Comme se porte la Perle de l’Asie ? Depuis mon précédent voyage, il y a 3 ans, la ville s’est embellie. Si l’on croit le nombre de visiteurs au musée d’histoire, il y a eu deux fois plus de touristes en 2006 (64.000)qu’en 2003. Moins de mendicité, et des ONG qui se font plus discretes qu’avant. Le macadam se déploie dans la plupart des rues, limitant ainsi les effets de la poussiére. Peu de motos ici par rapport au Vietnam, mais des (grosses) voitures de plus de plus nombreuses. L’architecture, la population et le nombre de voiture font que Phom Penh s’apparente plus à une ville occidentale que ses conseurs vietnamiennes.

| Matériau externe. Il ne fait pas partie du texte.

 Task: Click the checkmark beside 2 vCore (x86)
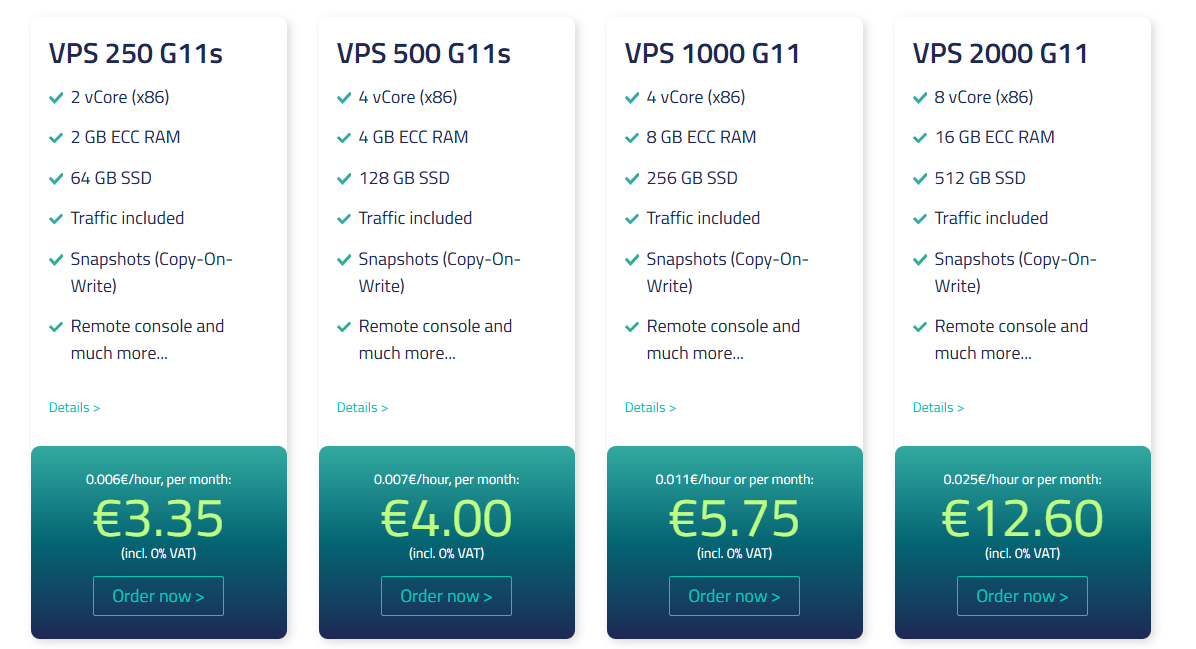tap(56, 98)
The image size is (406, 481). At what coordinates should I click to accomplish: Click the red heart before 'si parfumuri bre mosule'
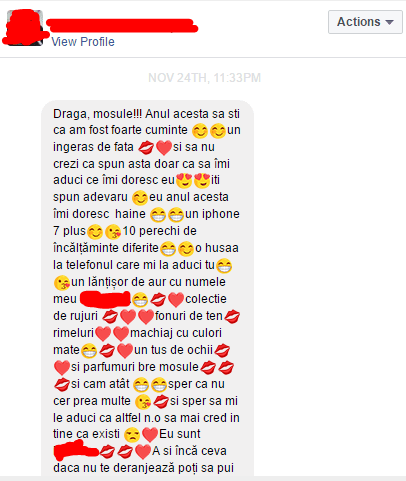[62, 368]
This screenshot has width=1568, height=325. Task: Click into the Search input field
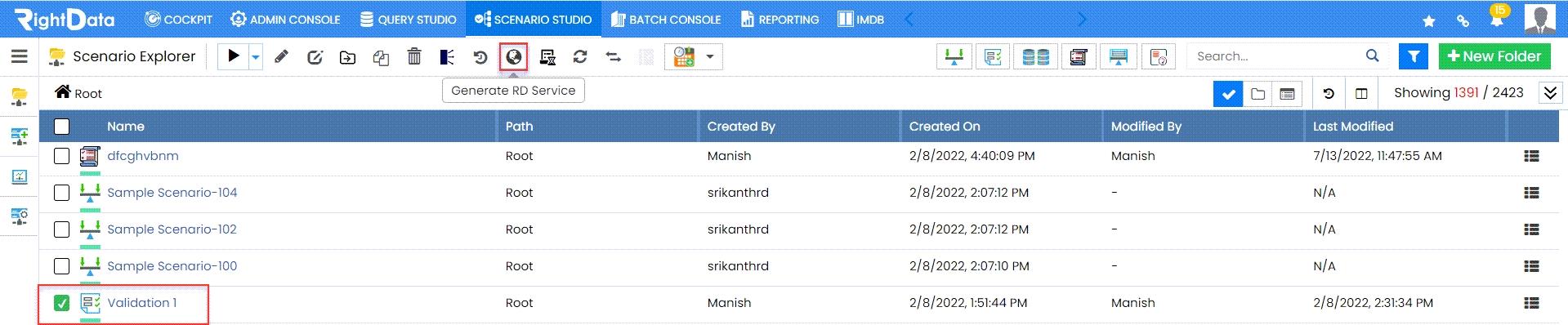(x=1277, y=56)
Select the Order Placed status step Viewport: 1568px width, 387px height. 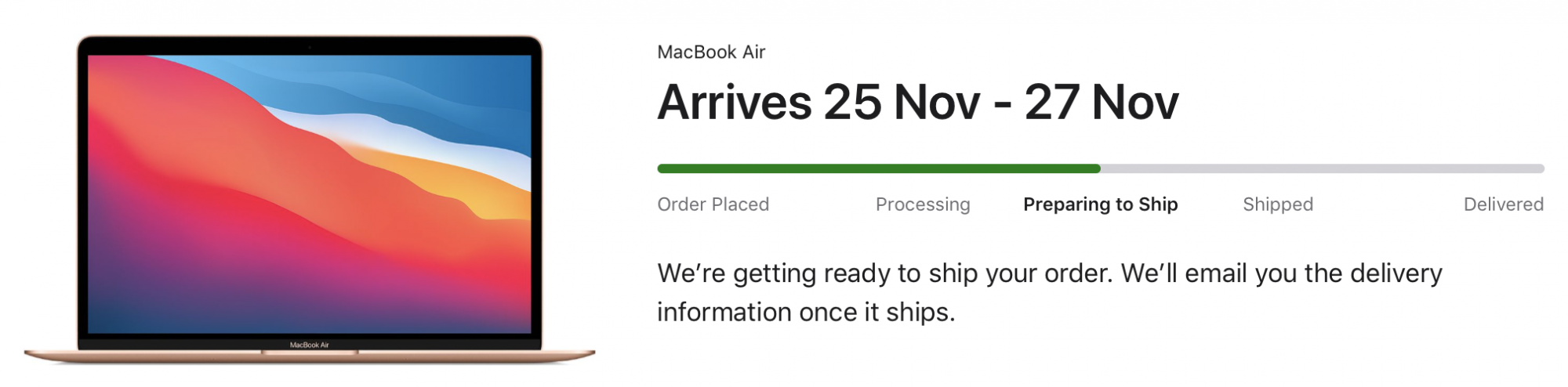[x=713, y=204]
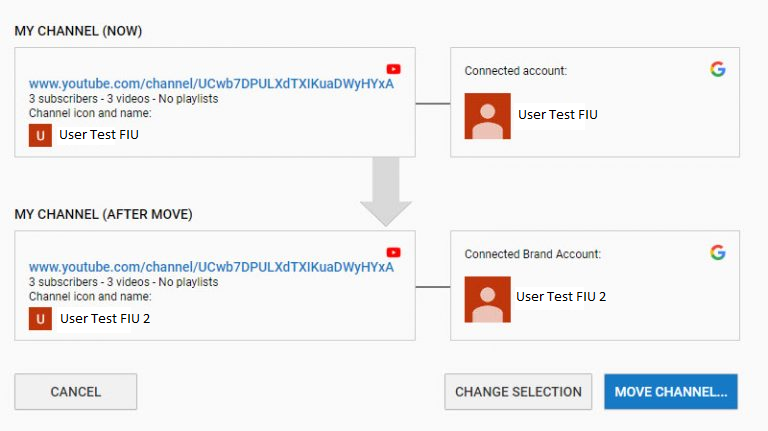Click the User Test FIU connected account name

(558, 115)
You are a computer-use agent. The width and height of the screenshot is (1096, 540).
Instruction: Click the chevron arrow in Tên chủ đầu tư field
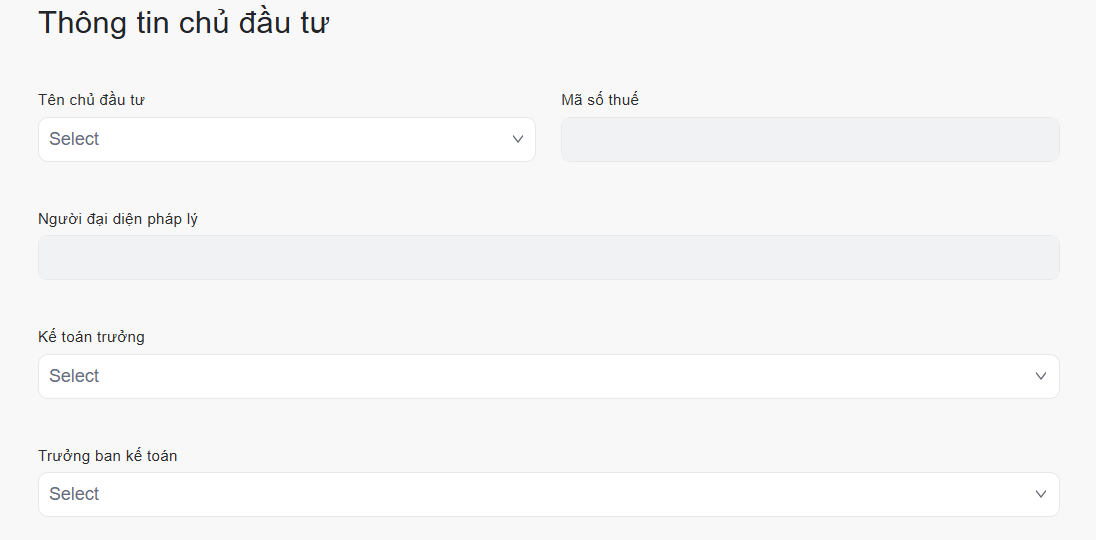point(517,139)
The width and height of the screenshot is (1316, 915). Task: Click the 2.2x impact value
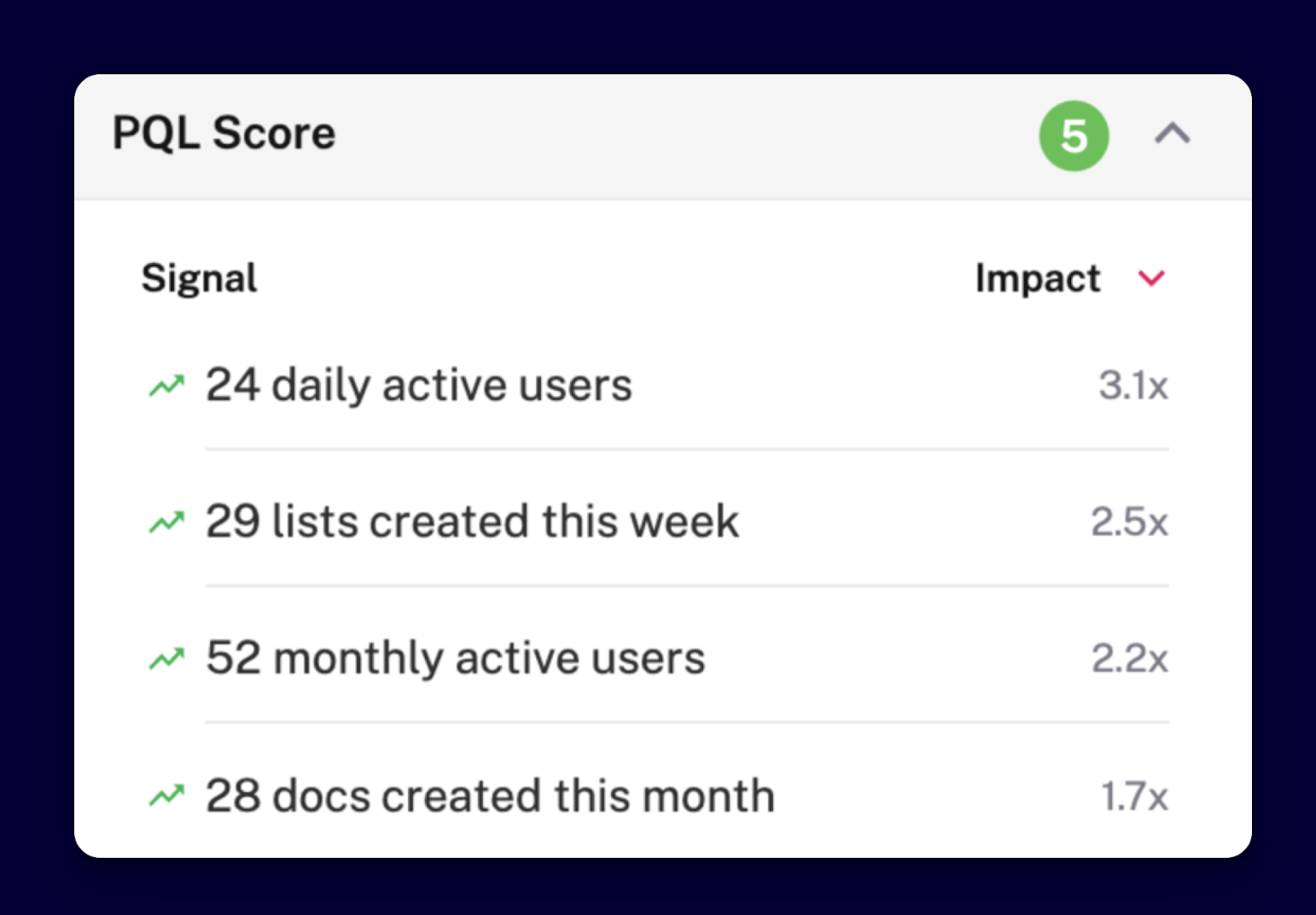click(x=1129, y=658)
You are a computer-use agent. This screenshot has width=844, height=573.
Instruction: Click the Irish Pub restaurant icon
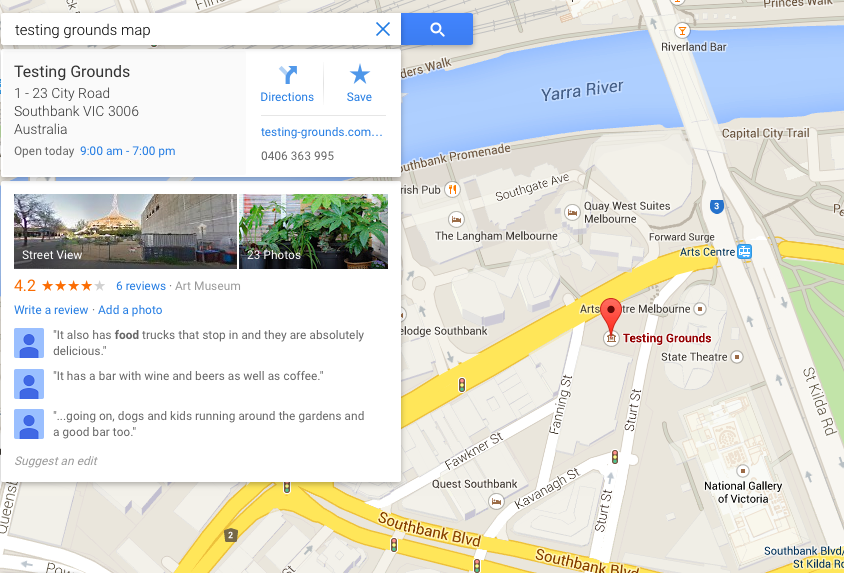tap(453, 189)
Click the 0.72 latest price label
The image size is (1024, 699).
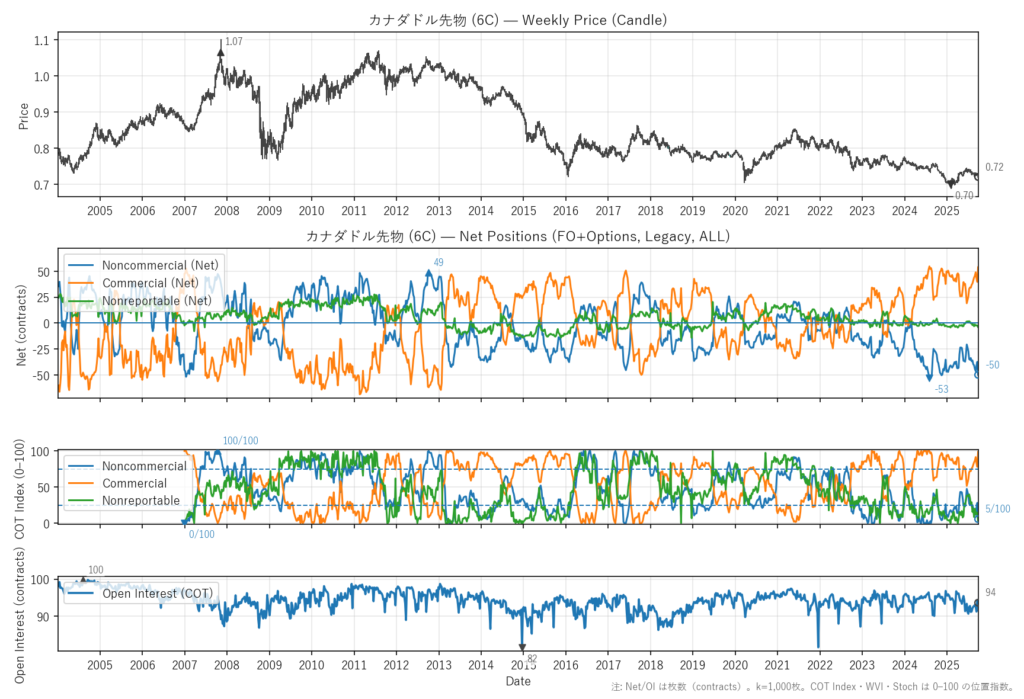[x=994, y=167]
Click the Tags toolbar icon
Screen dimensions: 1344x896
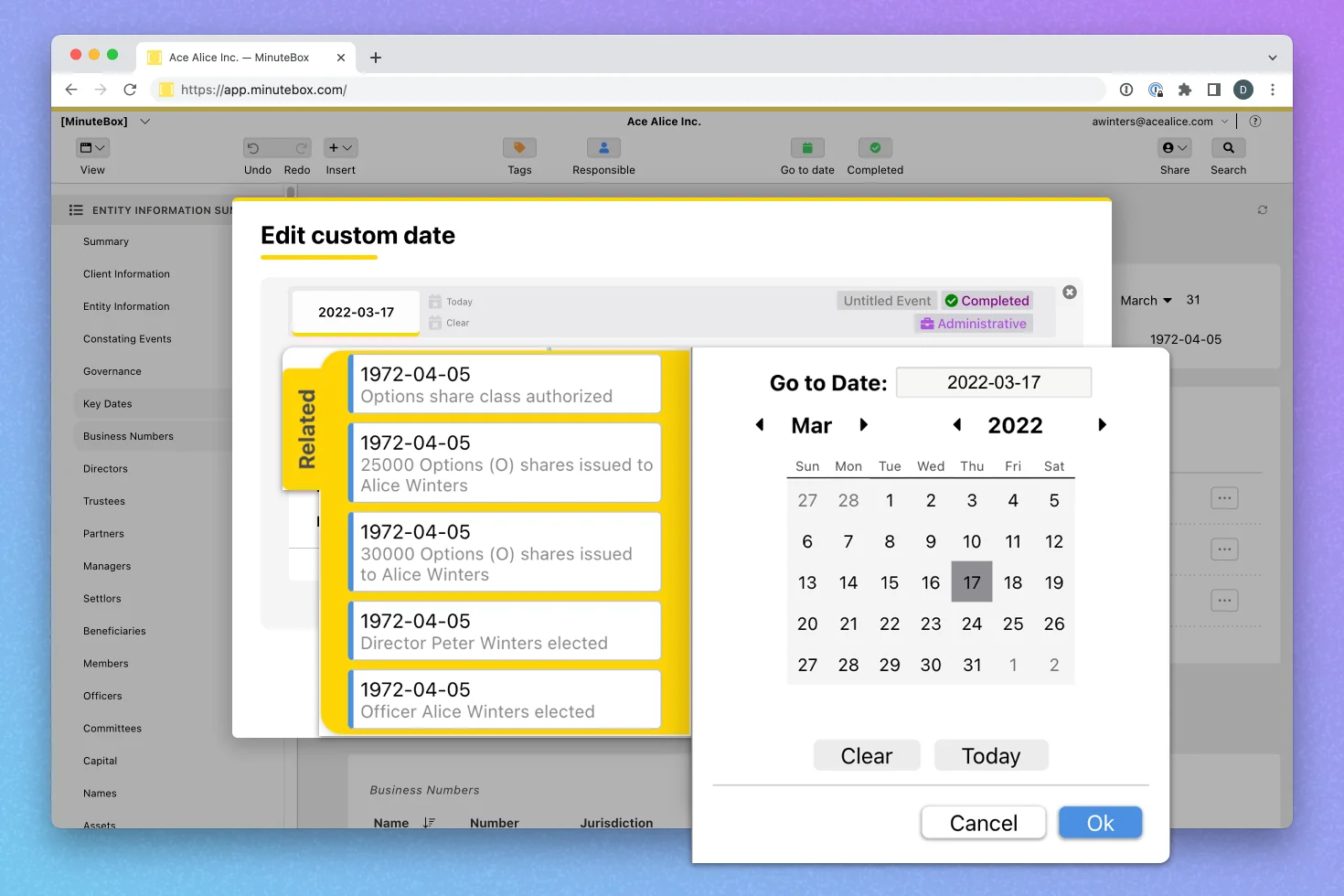(519, 148)
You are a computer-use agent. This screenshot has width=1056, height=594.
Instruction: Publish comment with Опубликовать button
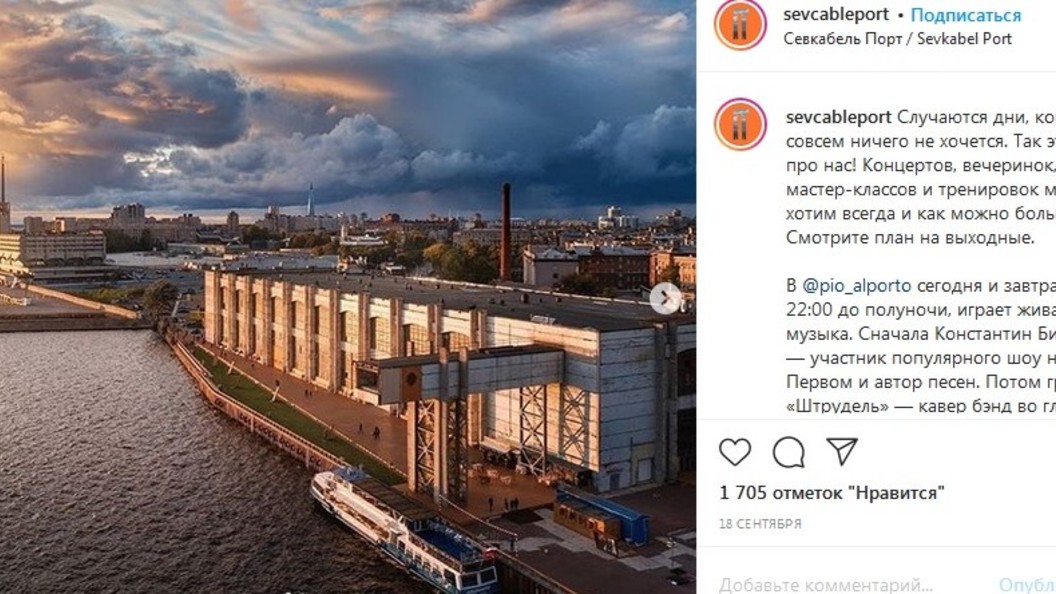click(1027, 585)
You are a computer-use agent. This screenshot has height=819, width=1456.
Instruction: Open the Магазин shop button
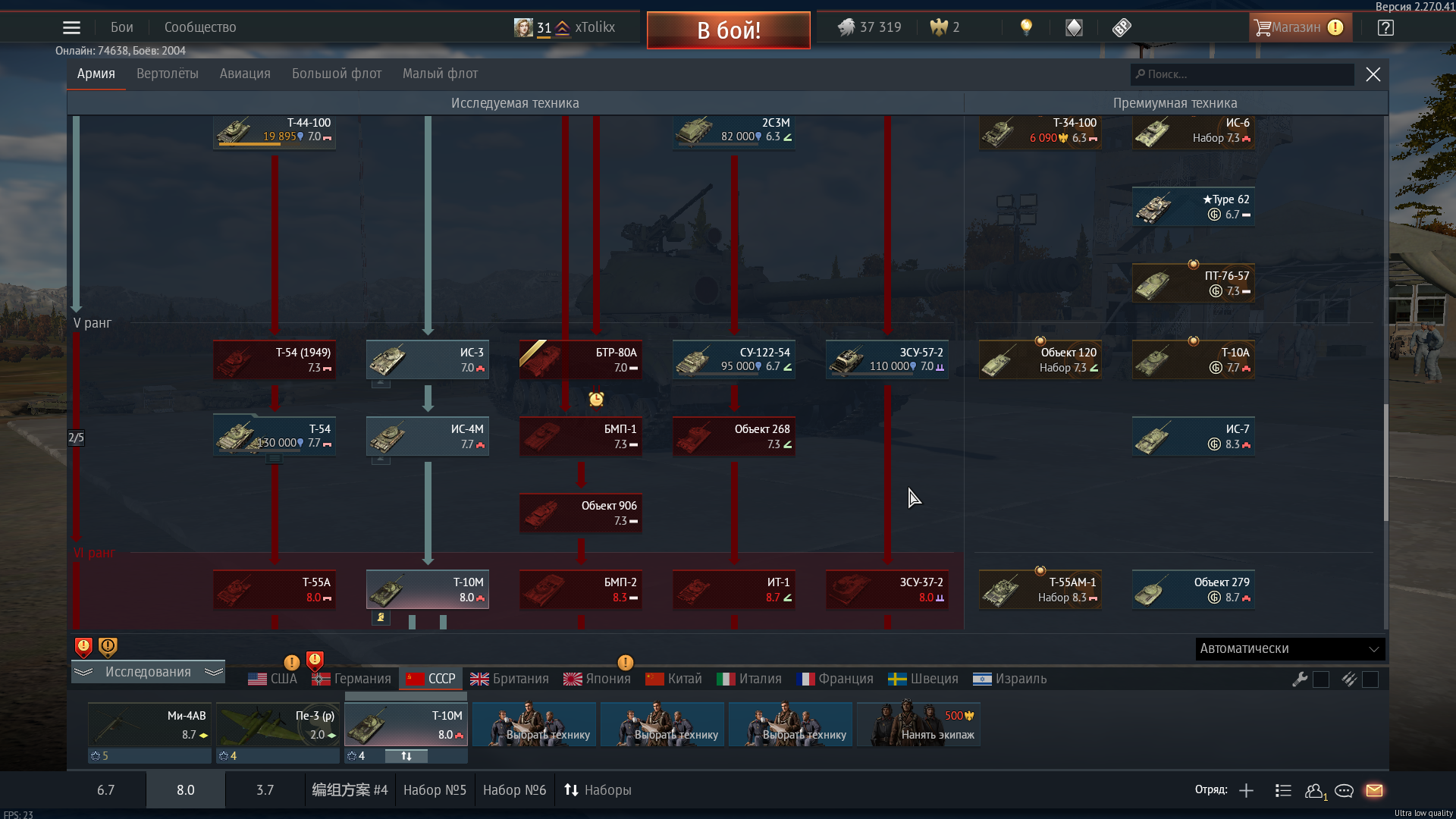pyautogui.click(x=1299, y=27)
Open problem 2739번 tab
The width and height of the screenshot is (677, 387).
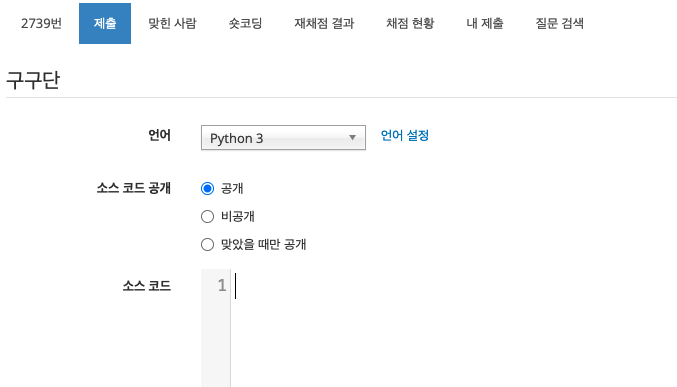pyautogui.click(x=41, y=23)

Les anciennes maisons et batiments de la période francaise sont, pour une partie d’entre eux, bien entretenus et agrémentent la ville.
A proximité des quais, une magnifique villa occupée par l’Unesco.
Nombreuses demeures anciennes dans le centre ville
Sur les quais, restaurants et nostalgie
La Poste principale
Et l’intérieur, vers 1930
La gare.Horaines matinaux pour les plages de Sihanoukville et la ligne du nord vers la Thailande.
Le marché central, construit dans les années 30
La bibliothéque nationale du Cambodge, crée en 1924. 60% des ouvrages ont été détruits ou pillés durant la période des kmers rouges. Elle posséde aujourd’hui 50.000 ouvrages, en langue khmer ou francaise, principalement destinés aux chercheurs.